=== Extracted text ===
# Forum Home Renovation Bathrooms  Waterproofing rendered shower walls - or just the junction

## renov8or

Just working out how much Davco K10 plus to buy and realised I probably don't need to waterproof shower walls other than corner junction - at least not to same degree as floor. Waterproofing Standard says to make "water resistant" to 1800mm above 150mm from floor. 
What is the usual go on rendered walls in shower - 1 coat, 2 coats? 2 will be used for floor. 
The whole bathroom is technically a wet area but the shower floor is the only area to regularly have water actually running over it. The rest of the floor may get the occasional splash or wash. 
The waterproofing stuff is not the cheapest and I never had any water leaking problems with old tiles with no waterproofing - rendered walls, concrete slab.

----------


## SilentButDeadly

Correct. Only floor and corners is required.  But in our case that proved to be most of the wall anyway... 
You can use Bondcrete on the wall render to enhance water resistance prior to tiling....

----------


## intertd6

Technically you only have to do the shower floor & walls to 1800mm. Above the bath & hand basin plus around the plumbing fixtures (taps).
In practice you would additionally do all the bathroom floor, plus all the wall & corner junctions up 150mm
regards inter

----------


## autogenous

I would paint any tiled area in the shower to the 1800mm high.  It will be the cheapest insurance you'll ever have. 
Taps leak, grout fails.. 
Its not just the cost. Its the time and effort to do it all again if a leak makes it way back to the wall peeling paint off on the opposite side etc.

----------


## Bloss

> I would paint any tiled area in the shower to the 1800mm high.  It will be the cheapest insurance you'll ever have. 
> Taps leak, grout fails.. 
> Its not just the cost. Its the time and effort to do it all again if a leak makes it way back to the wall peeling paint off on the opposite side etc.

   :What he said:  I assume by 'paint' he means the waterproofing compound. Might be expensive, but as he says cheap insurance and you can't do it after!
===
*Action item A*: Decide whether each statement agrees with the shower waterproofing thread, answering yes or no and quoting the words of the thread that settle it: (i) the first poster had water leaking problems with the old tiles; (ii) SilentButDeadly suggests using Bondcrete on the wall render before tiling; (iii) the first poster intends to put two coats on the floor.
*Action item B*: In the shower waterproofing thread, what product is the first poster working out how much to buy?
*Action item C*: Please retype everything in the shower waterproofing thread from "The whole bathroom" down to "walls, concrete slab.".
The records that come next have no connection to the shower waterproofing thread.
=== Record extracts ===
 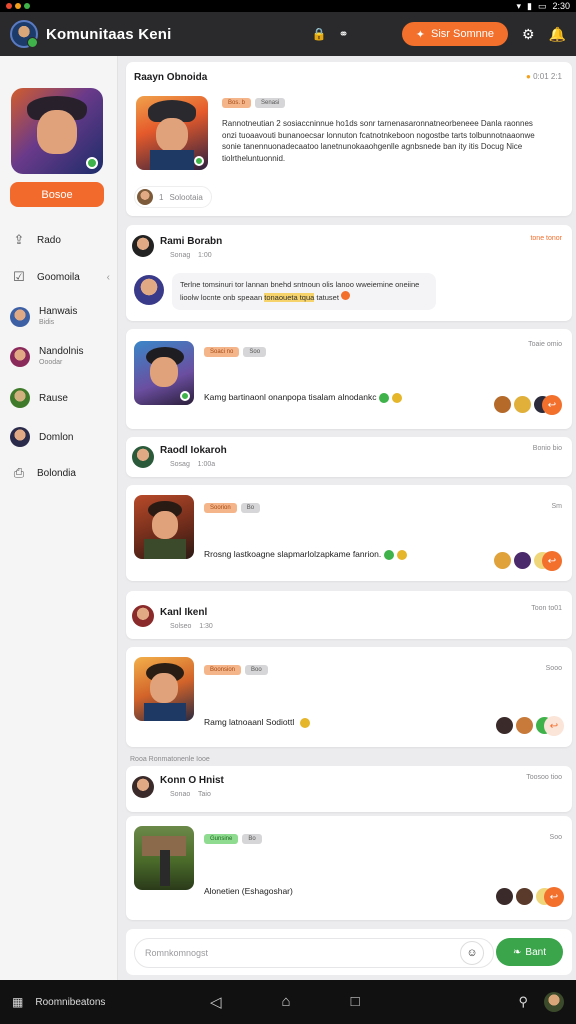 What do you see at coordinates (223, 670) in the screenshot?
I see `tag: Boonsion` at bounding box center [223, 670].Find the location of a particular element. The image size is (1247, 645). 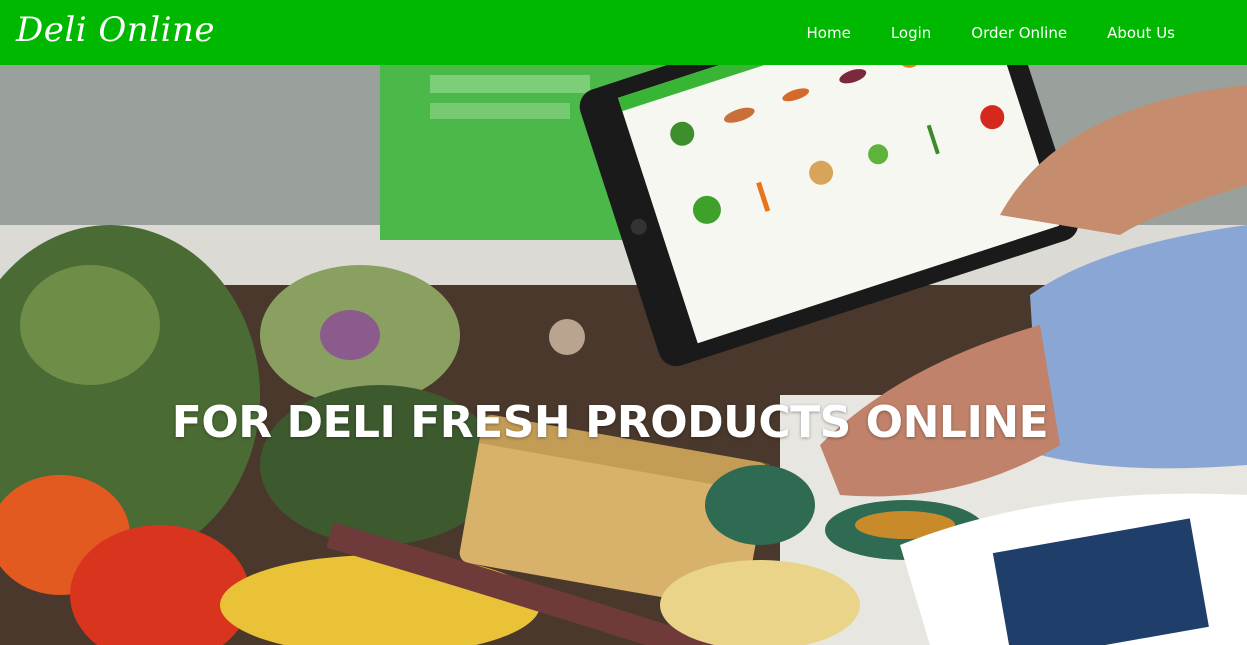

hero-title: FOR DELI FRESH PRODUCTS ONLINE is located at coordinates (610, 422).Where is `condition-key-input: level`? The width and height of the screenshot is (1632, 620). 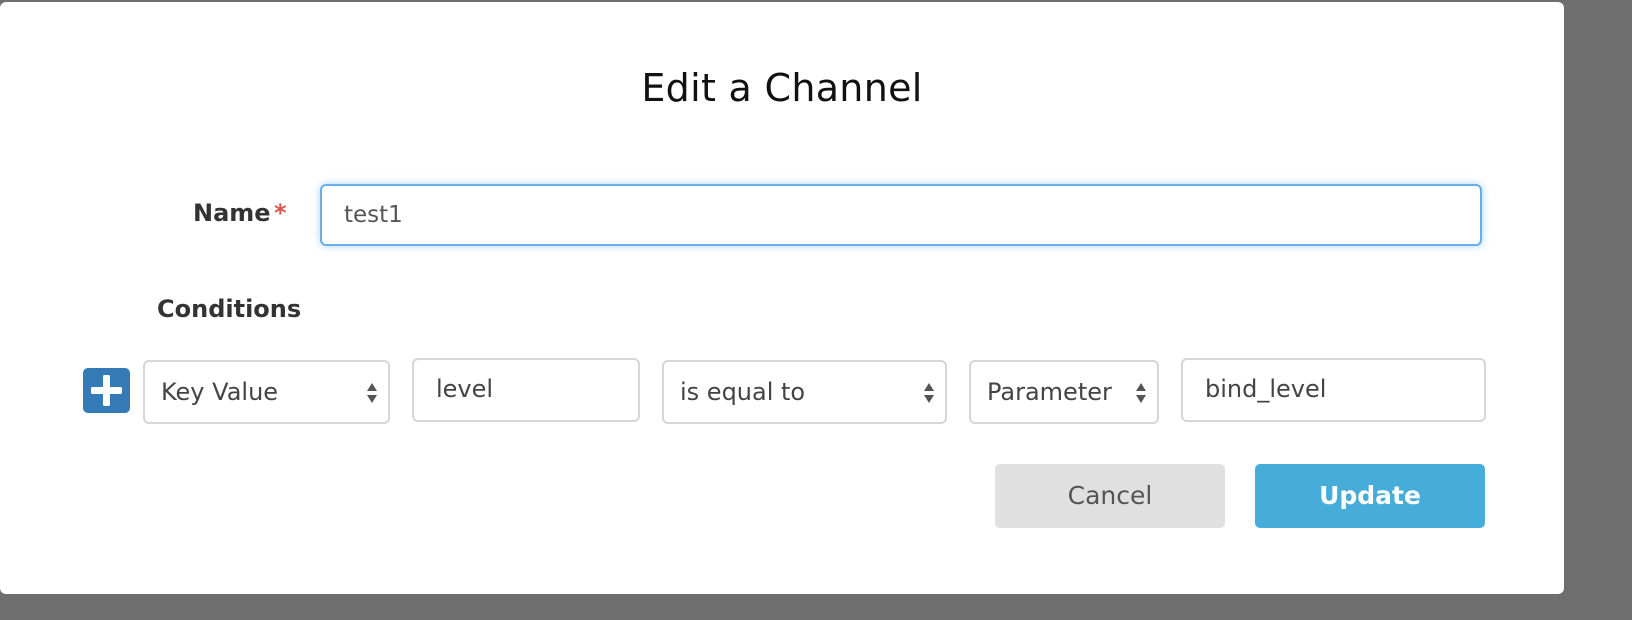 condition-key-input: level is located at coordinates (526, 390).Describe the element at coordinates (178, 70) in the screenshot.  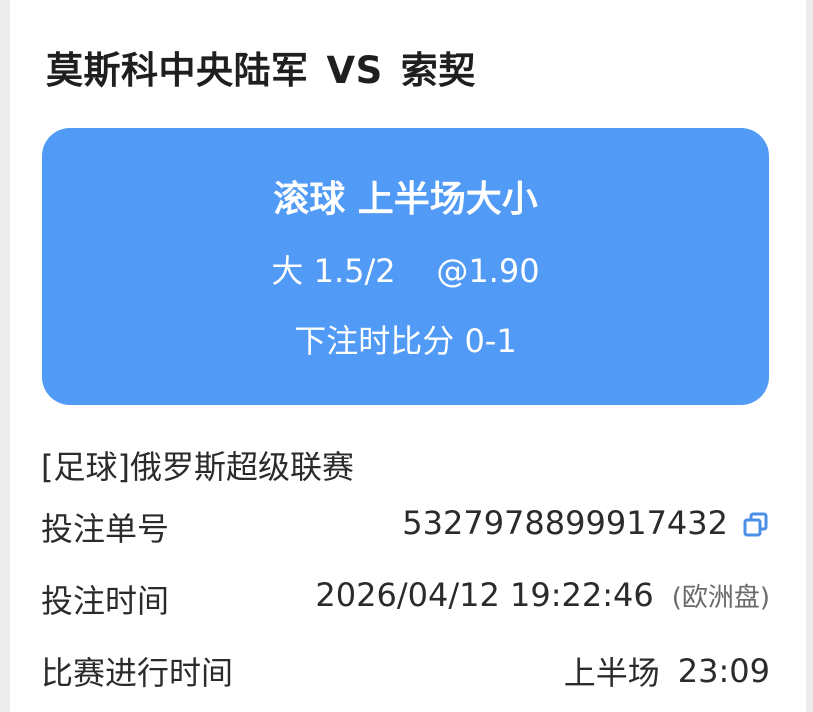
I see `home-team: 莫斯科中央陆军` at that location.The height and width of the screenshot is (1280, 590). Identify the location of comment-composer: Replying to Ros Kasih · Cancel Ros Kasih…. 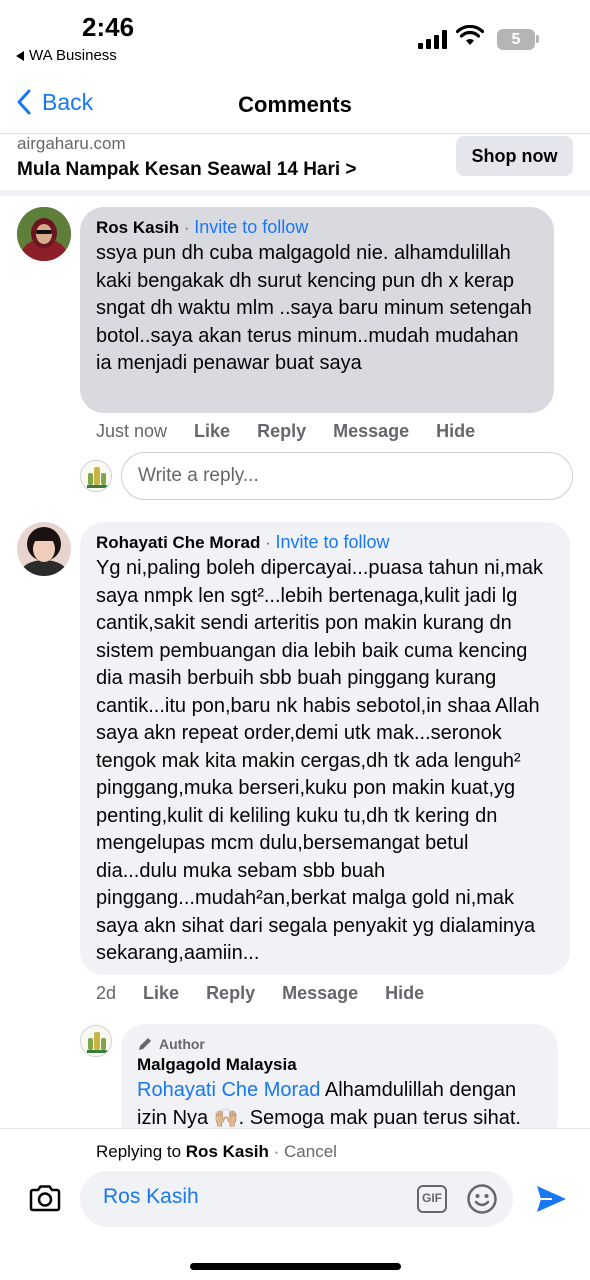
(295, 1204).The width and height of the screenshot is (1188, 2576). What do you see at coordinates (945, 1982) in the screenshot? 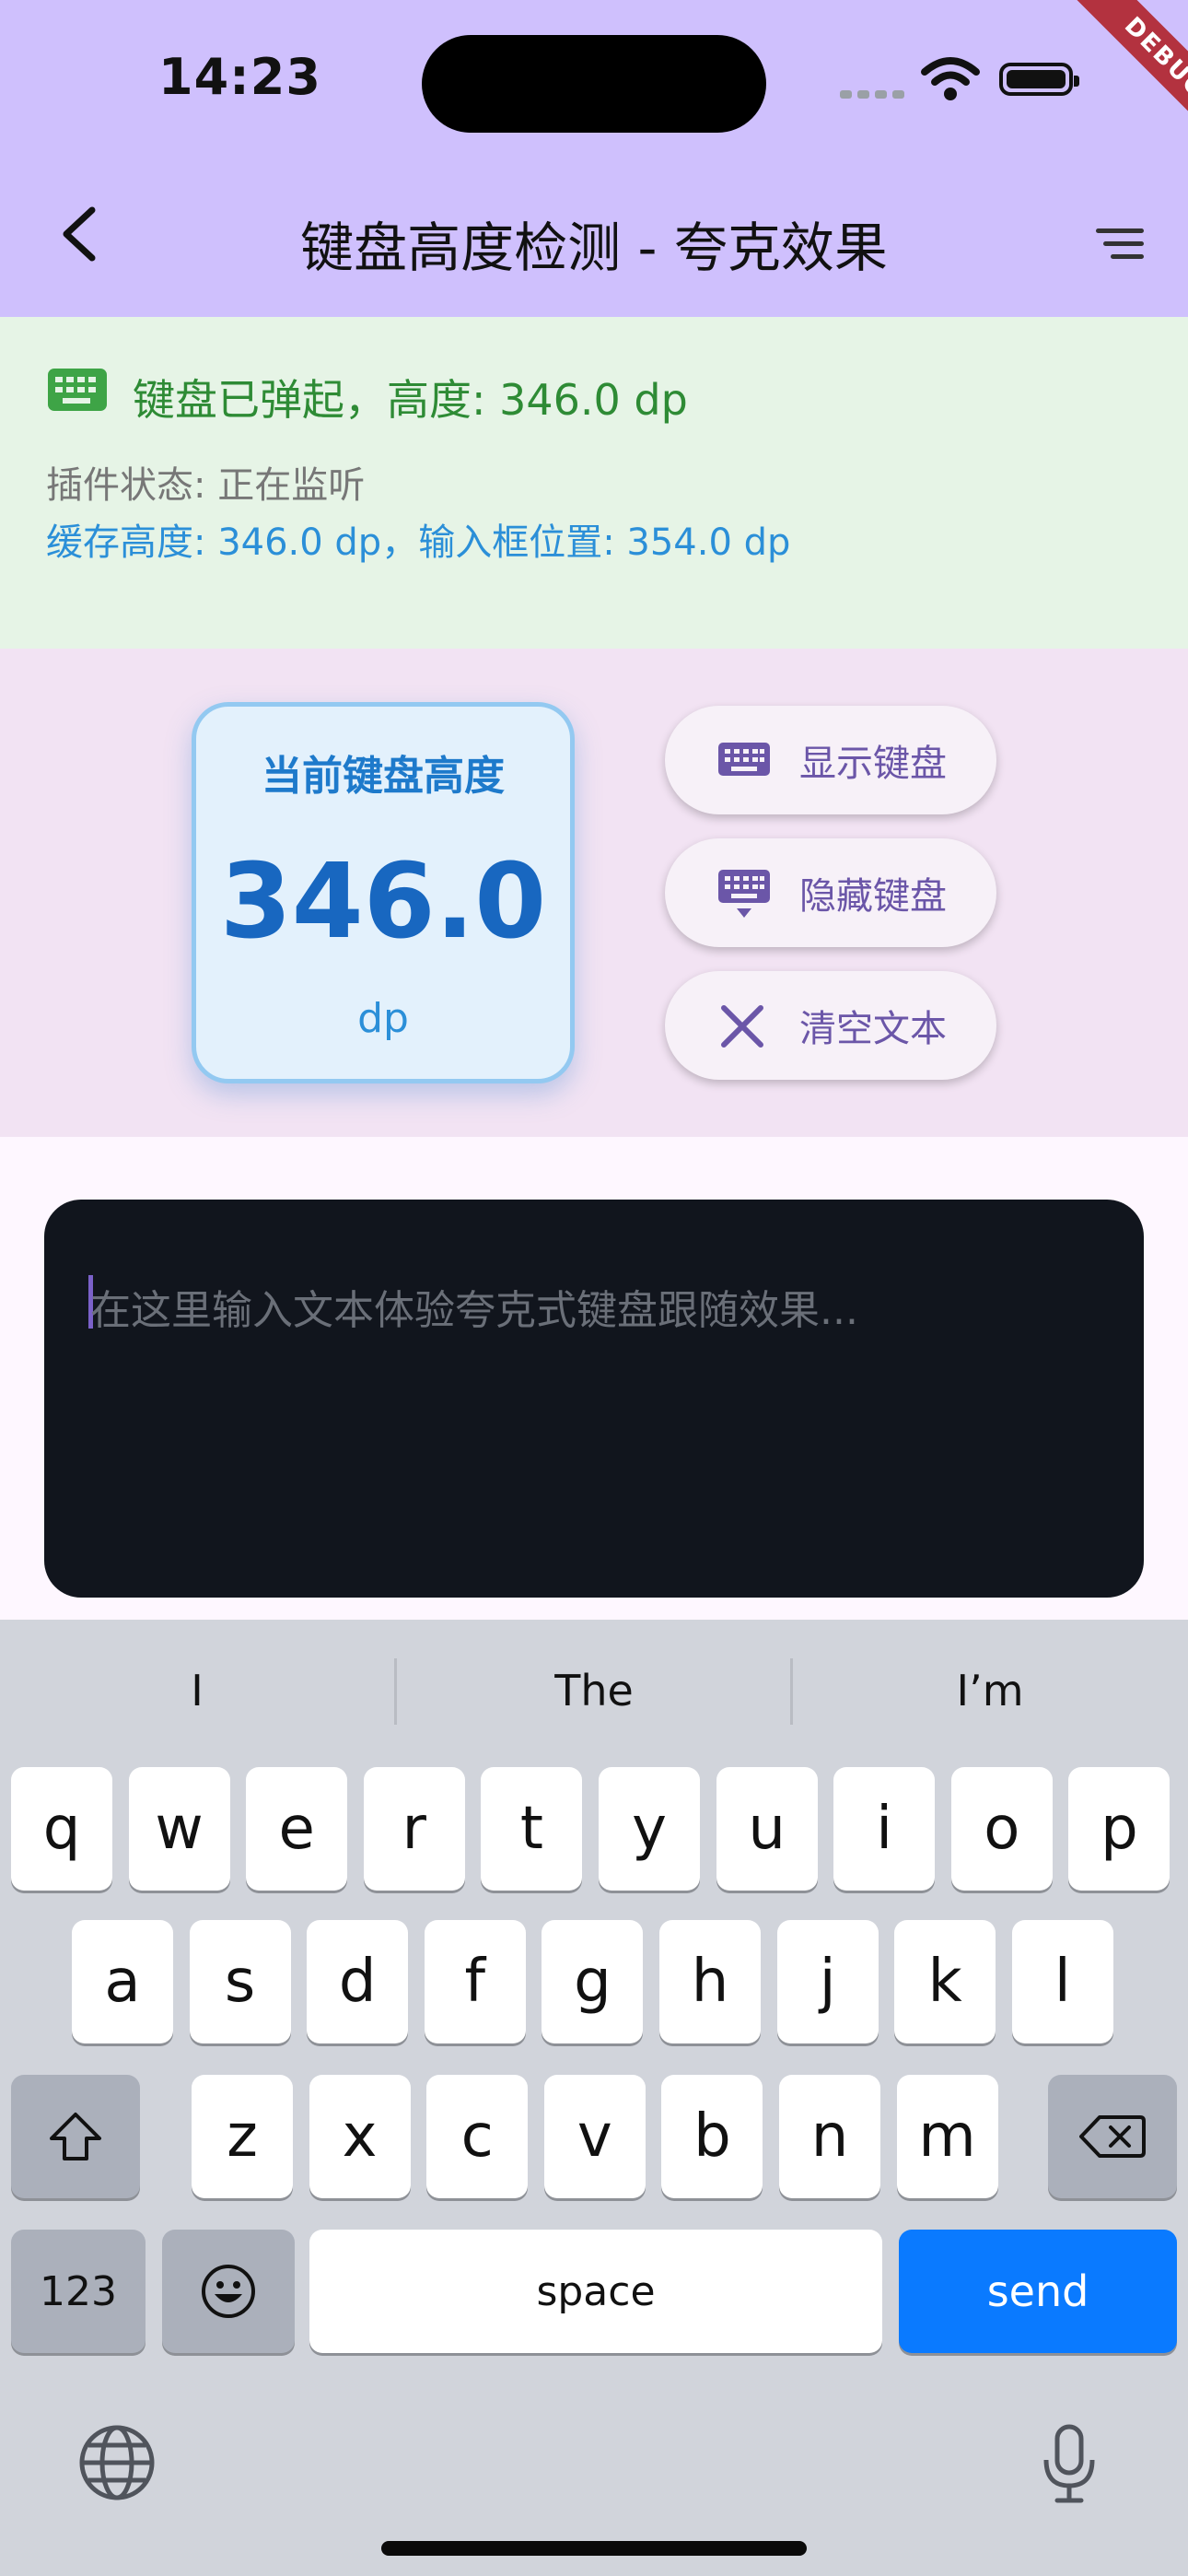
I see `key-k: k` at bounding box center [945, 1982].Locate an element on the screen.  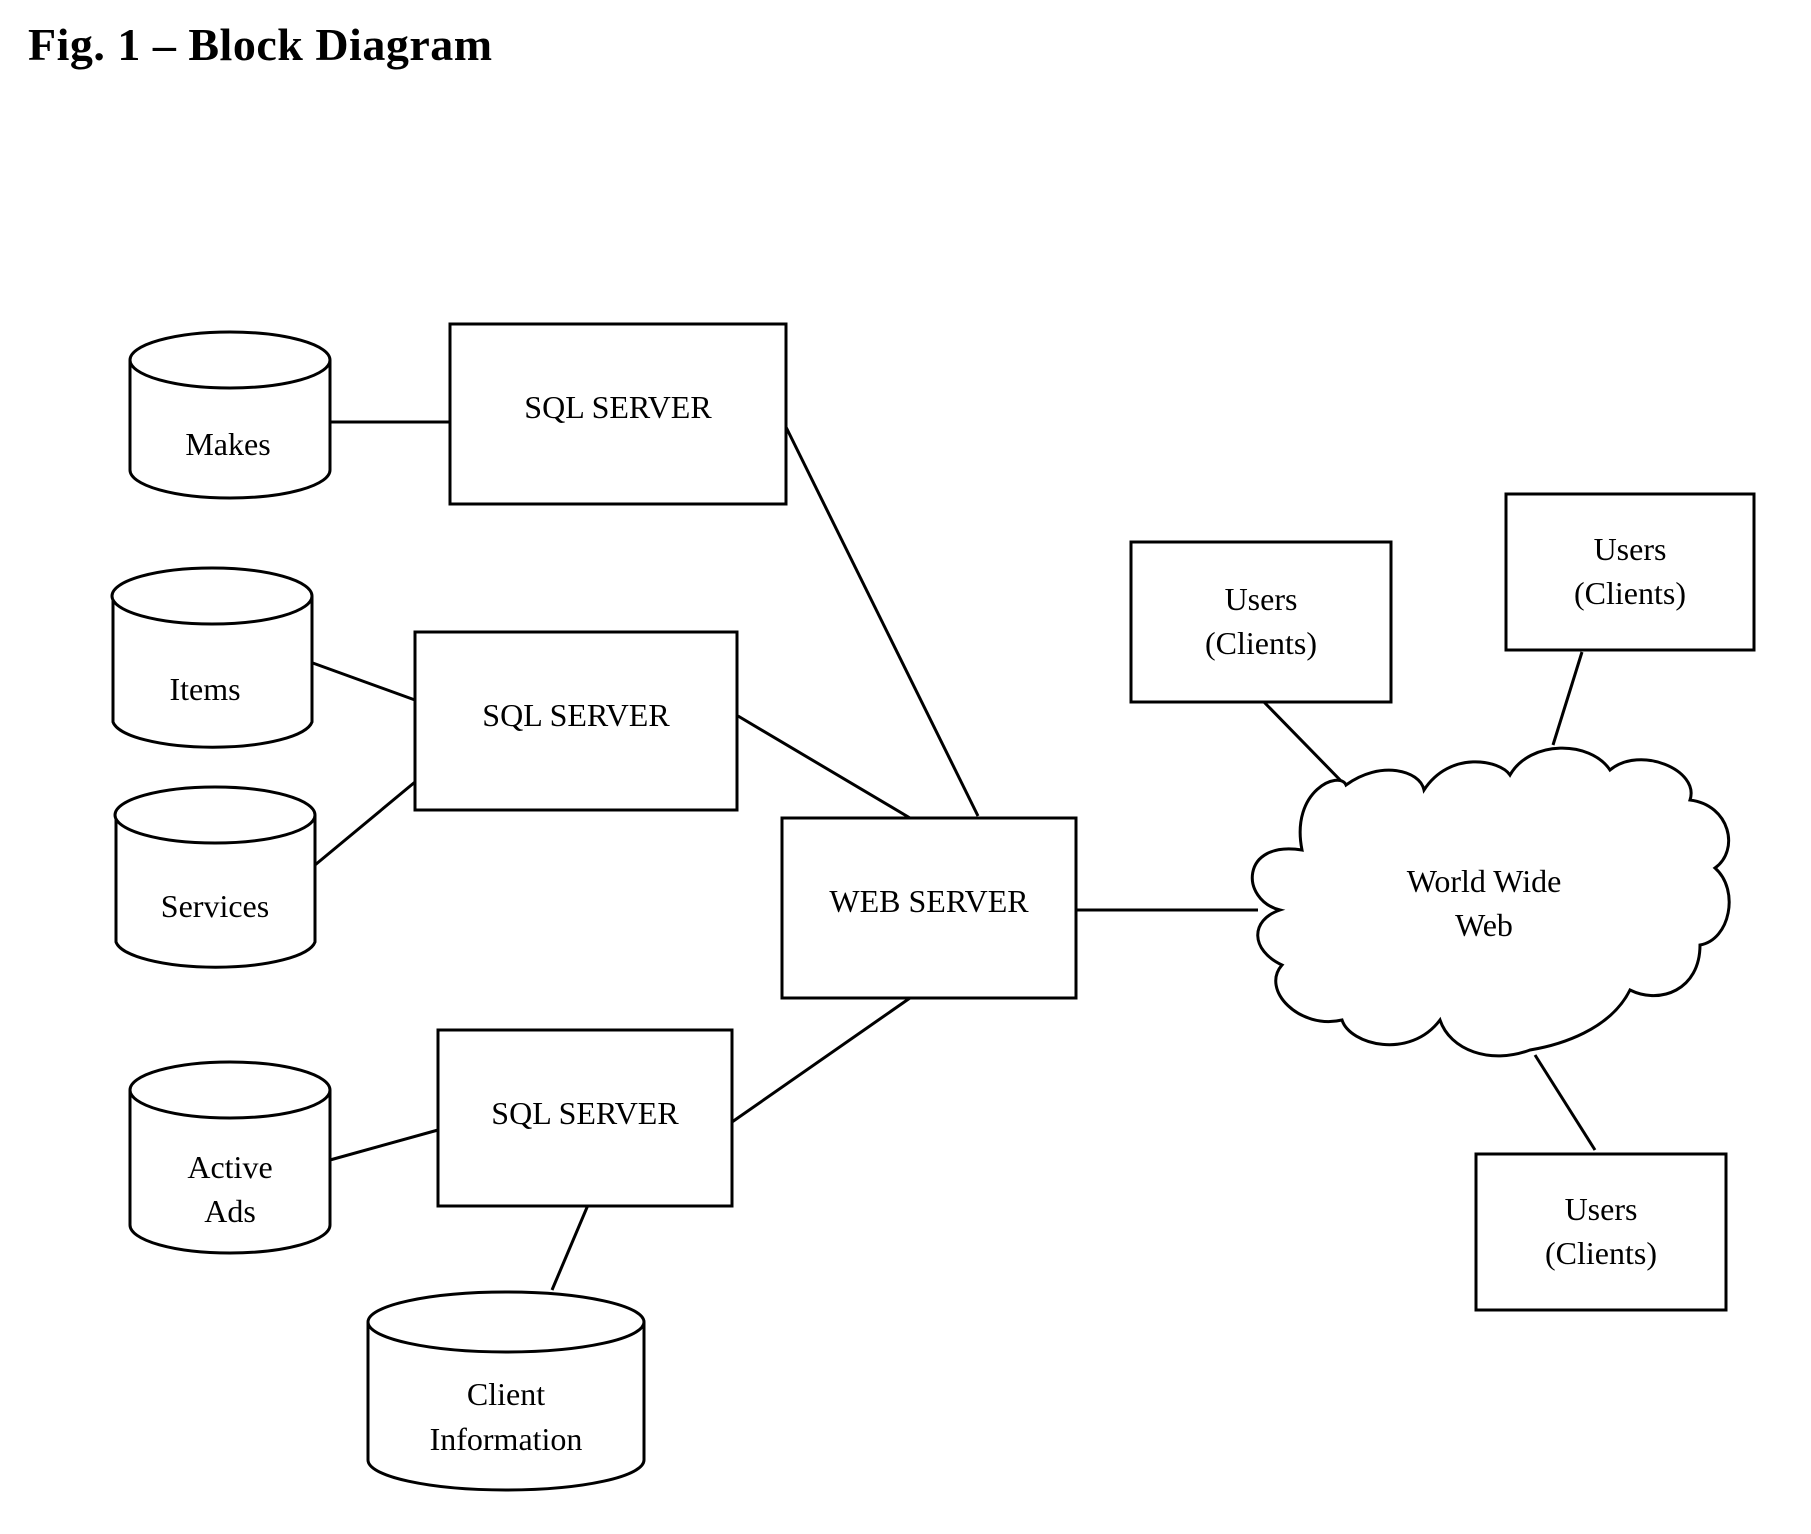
===
*Written response A*:
(i) No: "I never had any water leaking problems with old tiles with no waterproofing"
(ii) Yes: "You can use Bondcrete on the wall render to enhance water resistance prior to tiling"
(iii) Yes: "2 will be used for floor."

*Written response B*: Davco K10 plus.

*Written response C*:
The whole bathroom is technically a wet area but the shower floor is the only area to regularly have water actually running over it. The rest of the floor may get the occasional splash or wash. 
The waterproofing stuff is not the cheapest and I never had any water leaking problems with old tiles with no waterproofing - rendered walls, concrete slab.